Note : this example is available as a project, linked from the class web page under Resources>JUnit

Also links to  a JUnit site with another tutorial, FAQ, Javadoc, etc.

How a JUnit test Executes

<Picture of two objects, one the object under test, of class Calculator, the other the tester object, of class CalculatorTest, also JUnit itself with ref to CalculatorTest.>

The test code in CalculatorTest calls the methods in Calculator, and JUnit arranges this setup and success/failure reporting from it, using the annotations as a guide for what to do.

How JUnit runs the JUnit test:

@BeforeClass method executes

For each @Test method in the class:

@Before method executes:   ß bring object(s) to known starting state

The @Test method executes  ß an experiment from that state

@After method executes

@AfterClass method executes

Note how JUnit is smart about exceptions. A unit test should not need a try/catch to test code that can throw exceptions. Look at testCreateTopping in PizzaOrderTest1.java as an example, another method there that expects an exception.  Neither needs try/catch in the test method.

Note another technology: assertions. These are checks that are put in the regular source code but only get executed if –ea is used in the run “java –ea …”.  They are useful when unit testing is hard to do because of dependencies.

Quick example:   assert r<=RMAX: “r out of bounds”;  // after calc. of r

But unit testing is currently more popular than assertions in the Java world, and is believed to be healthy for the code because it promotes more independent objects, control of dependencies, “cleaner” code.

Handling Dependent Objects in Tests

The hard part of unit testing is dealing with dependent objects.
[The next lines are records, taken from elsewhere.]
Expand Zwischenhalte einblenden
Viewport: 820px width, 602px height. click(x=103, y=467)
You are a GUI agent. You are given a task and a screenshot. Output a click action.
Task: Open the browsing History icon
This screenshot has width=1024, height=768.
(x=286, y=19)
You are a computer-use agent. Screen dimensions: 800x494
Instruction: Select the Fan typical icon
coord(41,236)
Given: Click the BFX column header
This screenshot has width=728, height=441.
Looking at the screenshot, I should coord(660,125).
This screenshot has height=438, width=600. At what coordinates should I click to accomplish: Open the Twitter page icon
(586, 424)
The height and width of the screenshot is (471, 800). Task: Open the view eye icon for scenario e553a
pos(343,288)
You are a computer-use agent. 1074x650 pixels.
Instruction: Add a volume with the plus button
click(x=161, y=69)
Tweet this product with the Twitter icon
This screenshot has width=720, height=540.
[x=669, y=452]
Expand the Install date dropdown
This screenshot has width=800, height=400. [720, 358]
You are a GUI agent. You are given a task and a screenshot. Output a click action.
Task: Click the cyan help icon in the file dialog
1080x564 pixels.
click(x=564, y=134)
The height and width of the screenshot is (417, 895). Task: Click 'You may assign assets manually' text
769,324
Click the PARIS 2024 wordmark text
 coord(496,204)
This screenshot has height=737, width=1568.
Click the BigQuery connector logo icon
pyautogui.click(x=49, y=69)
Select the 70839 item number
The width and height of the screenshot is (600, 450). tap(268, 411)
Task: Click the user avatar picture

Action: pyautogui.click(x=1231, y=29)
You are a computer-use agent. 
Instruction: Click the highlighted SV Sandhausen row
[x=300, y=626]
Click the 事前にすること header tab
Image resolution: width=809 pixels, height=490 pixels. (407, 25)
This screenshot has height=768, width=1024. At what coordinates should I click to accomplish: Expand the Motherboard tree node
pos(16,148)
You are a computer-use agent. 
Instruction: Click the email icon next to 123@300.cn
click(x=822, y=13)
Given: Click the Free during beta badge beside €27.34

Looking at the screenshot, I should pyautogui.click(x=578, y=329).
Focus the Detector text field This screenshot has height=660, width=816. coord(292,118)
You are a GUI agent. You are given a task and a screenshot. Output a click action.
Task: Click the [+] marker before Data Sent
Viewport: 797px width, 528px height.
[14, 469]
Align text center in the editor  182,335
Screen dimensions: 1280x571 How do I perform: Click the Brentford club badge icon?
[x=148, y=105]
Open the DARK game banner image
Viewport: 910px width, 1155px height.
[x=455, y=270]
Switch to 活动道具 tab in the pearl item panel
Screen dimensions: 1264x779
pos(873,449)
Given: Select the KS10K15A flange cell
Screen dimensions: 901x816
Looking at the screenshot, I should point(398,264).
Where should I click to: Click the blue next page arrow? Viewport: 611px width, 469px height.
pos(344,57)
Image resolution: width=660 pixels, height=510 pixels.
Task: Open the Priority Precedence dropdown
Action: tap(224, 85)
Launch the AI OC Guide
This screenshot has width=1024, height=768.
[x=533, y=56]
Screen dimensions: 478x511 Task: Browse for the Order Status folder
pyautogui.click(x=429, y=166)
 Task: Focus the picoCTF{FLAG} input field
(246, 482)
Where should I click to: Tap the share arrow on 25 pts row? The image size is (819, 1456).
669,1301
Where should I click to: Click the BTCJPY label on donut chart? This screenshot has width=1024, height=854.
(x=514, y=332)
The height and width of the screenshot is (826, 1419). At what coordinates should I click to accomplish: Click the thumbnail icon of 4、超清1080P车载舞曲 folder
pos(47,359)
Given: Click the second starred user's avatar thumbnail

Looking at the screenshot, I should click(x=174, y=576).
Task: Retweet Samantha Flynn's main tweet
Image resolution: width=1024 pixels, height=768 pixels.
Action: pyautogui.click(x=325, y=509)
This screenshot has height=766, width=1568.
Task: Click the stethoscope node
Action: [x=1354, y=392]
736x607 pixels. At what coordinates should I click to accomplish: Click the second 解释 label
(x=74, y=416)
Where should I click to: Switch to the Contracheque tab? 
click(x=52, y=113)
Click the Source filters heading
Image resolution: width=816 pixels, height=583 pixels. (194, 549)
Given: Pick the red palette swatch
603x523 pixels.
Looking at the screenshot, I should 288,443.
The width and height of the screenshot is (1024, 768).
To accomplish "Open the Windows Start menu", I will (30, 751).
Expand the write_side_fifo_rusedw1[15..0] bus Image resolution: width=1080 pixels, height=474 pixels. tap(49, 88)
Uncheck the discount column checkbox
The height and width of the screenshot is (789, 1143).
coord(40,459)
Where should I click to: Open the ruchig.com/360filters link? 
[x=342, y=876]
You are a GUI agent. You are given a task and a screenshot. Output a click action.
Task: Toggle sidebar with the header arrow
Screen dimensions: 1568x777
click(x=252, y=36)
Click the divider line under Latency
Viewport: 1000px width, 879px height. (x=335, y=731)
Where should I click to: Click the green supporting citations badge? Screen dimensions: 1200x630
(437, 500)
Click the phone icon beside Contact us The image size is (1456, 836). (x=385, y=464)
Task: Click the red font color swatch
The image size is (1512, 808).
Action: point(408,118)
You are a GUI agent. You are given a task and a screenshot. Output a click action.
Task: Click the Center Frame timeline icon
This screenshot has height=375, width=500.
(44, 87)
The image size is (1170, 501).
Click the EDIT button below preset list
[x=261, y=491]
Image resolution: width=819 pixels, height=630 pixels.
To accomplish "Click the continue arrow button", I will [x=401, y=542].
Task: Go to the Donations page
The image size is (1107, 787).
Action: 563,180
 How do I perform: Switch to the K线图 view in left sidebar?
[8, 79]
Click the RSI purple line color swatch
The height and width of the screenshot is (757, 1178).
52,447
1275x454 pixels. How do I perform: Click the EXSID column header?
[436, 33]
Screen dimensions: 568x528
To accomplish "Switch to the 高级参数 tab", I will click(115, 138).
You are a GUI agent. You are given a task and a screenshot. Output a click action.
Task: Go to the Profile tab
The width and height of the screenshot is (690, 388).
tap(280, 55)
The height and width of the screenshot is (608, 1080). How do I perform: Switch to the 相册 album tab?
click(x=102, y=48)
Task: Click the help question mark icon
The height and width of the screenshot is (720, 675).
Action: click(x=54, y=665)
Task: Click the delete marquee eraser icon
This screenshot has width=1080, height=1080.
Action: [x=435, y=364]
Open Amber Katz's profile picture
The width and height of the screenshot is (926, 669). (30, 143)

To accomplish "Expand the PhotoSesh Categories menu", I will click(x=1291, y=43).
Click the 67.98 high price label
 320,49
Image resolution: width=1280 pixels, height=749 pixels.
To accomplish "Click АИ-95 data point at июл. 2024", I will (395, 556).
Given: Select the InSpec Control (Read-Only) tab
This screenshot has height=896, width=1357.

One way is to use “mock objects”, objects of a class that implements the same interface as the actual dependent, or is a subclass of it.  The implementation can be fake, that is, it can know what the test will ask of it, and just cook up a return for that.

We have HSQLDB as a wonderful mock DB, so we can test our DAOs with it, and once they are tested, test our service objects. We see that layering is helpful for testability.

Pizza1’s PizzaOrderDAOTest1, a JUnit 4 test using HSQLDB as a mock

Look at PizzaOrderTest1.java in dao package—

We’re using HSQLDB as a mock database here, simplifying our work immensely.

The @Begin method creates db (the DbDAO object) and pizzaOrderDAO objects (the « fixture « )  separately for each test

(We could move db object creation to @BeforeClass)


Need for (multistatement) transactions.

Currently we are using auto-commit – JDBC default.

Auto-commit means Commit each statement.

If we need to bundle statements together for a certain action, we need to turn off auto-commit & start using conn.commit() and conn.rollback().


 Concurrent access to DB without transaction can cause data problems

Standard ex: lost update: 2 concurrent processes both adding to an account, only one increment shows (R = read, W=write)

R old amt

Add delta1                          R old amt

W new amt                         Add delta2

                                           W new amt – overwrites other’s  update                

Ex: Suppose in pizza we had code for new Topping id: find max(id) in toppings, use id+1 in insert

2 admins adding a Topping can get same new id causing failure of one (PK violation)

R old ids                               R old ids

Add one                              add one


               Same new ids

 In fact, the code in pizza1 uses the nextid from pizza_sys_tab to generate the next topping id. This approach can still have a problem, but it's easier to fix because we only need to lock one row, not the whole table to prevent problems.